Demonstrate engineering success in a part of your project by going through at least one iteration of the engineering design cycle.
To be able to use Gibbson Assembly we needed to add overlapping overhangs to our construct. The first time we designed them, we chose XbaI as restriction enzyme and primers that would match our constructs and the restriction site. We then faced the problem, that the G-C content was too high to ensure good PCR results. To overcome this issue we designed a two-step PCR for the primers for acetate, butyrate and prpR: In the first step we used primers that added sequences that are low in G-C to the primers for our construct and therefore enabled another set of primers in a secondary PCR to then bind to those sequences. After trying different temperatures and primer concentrations, we still had troubles doing the first step PCR, indicating that the G-C content was already too high for the first set of primers to bind. We solved the problem by choosing another restriction site based on a low G-C content at the neighbouring bases and used the restriction enzyme Hind3. Because of the change we could directly design primer that added the needed overhangs in one step.

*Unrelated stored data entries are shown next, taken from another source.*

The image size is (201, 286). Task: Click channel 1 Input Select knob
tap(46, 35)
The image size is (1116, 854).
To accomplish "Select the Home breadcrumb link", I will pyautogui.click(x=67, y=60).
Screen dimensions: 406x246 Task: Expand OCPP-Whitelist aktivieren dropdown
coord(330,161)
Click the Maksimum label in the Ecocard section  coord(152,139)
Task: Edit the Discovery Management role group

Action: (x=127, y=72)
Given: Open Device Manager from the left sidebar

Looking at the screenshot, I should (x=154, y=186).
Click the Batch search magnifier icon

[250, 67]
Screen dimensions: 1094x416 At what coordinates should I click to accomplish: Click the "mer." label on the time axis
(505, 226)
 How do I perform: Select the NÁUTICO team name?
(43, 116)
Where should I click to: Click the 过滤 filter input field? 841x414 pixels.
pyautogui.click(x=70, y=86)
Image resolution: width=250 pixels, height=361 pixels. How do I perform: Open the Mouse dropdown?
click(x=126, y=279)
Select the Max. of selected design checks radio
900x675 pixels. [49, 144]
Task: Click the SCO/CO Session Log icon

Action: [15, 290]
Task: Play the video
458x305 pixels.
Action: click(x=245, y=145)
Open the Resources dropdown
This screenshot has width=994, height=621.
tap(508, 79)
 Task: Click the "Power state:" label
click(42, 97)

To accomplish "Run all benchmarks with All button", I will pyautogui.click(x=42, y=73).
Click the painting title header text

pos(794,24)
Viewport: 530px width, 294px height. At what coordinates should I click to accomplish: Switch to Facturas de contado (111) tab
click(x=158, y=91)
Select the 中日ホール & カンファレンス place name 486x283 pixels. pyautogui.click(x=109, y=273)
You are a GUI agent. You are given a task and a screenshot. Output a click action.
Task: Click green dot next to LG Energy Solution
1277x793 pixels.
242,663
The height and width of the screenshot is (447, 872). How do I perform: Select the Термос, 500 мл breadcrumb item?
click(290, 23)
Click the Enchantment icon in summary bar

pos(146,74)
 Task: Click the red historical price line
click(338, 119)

Since bacteria also produce endogenous acetate, we were afraid that this would influence our measurements of external acetate. One idea we had, was to produce an acetate knockout. We discussed our ideas with Prof. Winkler, who told us that we could use the CRISPR-Cas9 system for that, but that we would need to be careful to ensure those modified bacteria would still need to be able to live without the acetate. We then thought about adding acetate to the media and remove it before starting the tests. In the future we would then need to measure, how long those bacteria can survive without endogenous acetate and when adding it to the media, how we would need to deprive our bacteria before starting the test series.